Task item ▸ Using the material below, work out how many lines contain "click". Only the number is wanted.

Record excerpts ▸
************

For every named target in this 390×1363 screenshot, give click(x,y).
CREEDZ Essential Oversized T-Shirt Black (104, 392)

************

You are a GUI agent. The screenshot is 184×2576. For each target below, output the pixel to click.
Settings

************

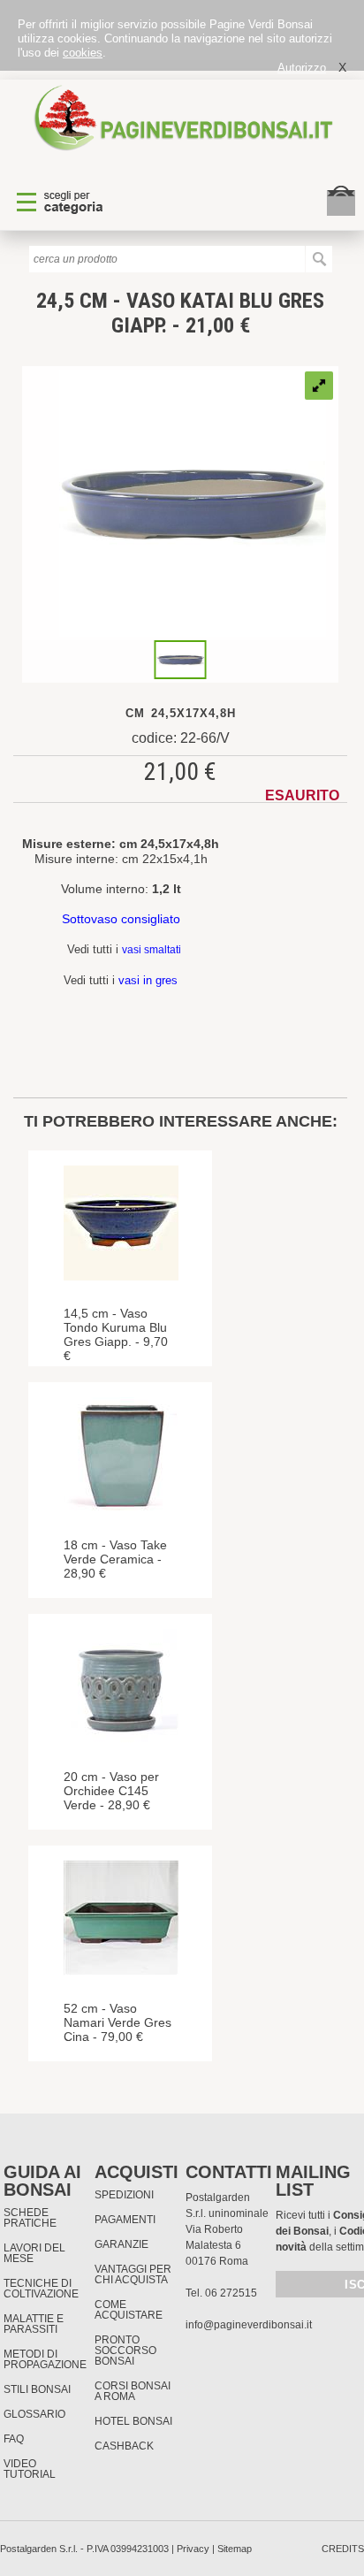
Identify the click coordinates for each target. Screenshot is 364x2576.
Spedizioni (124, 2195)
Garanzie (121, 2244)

************

Written response ▸ 3